New York – Der Steuerstreit zwischen dem Getränkegiganten und der US-Steuerbehörde IRS geht in eine neue Runde: In dieser Woche verhandelt das Unternehmen seinen Fall vor einem Bundesberufungsgericht in Miami. Im Kern geht es um einen seit rund einem Jahrzehnt schwelenden Konflikt, der nach Angaben aus dem Marktumfeld auf ein Gesamtvolumen von 20 Mrd. $ hinausläuft.
Konkret geht es um die Frage, ob Coca-Cola zu hohe Gewinne im Ausland und zu geringe in den USA ausweist.Ein Sieg des Konzerns würde eine potenzielle Verbindlichkeit beseitigen, die seit einem Jahrzehnt über dem Unternehmen schwebt. Sollte Coca-Cola jedoch verlieren, droht dem Unternehmen eine Nachzahlung für Steuern und Zinsen, die höher ist als der Nettogewinn des Unternehmens aus dem Jahr 2025 – plus eines künftig höheren Steuersatzes.

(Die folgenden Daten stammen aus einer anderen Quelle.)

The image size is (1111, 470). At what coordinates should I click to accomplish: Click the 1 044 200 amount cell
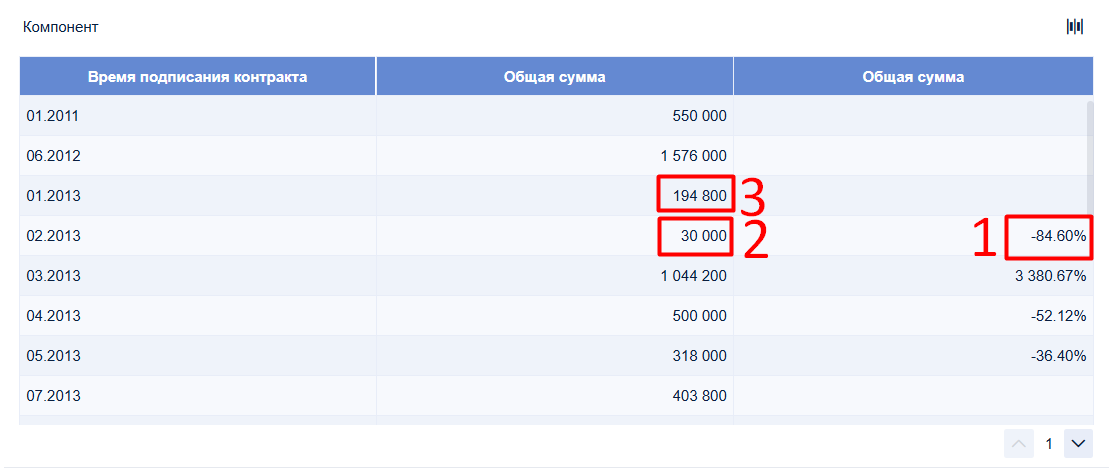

Die IRS behielt in der ersten Instanz vor dem US-Steuergericht im Jahr 2020 die Oberhand.
Nach der Aufholjagd ging es für Coca-Cola jüngst etwas zurück. Langfristig orientierte Anleger könnten die Einstiegsoption nun ausnutzen – trotz laufendem Steuerprozess; (A–).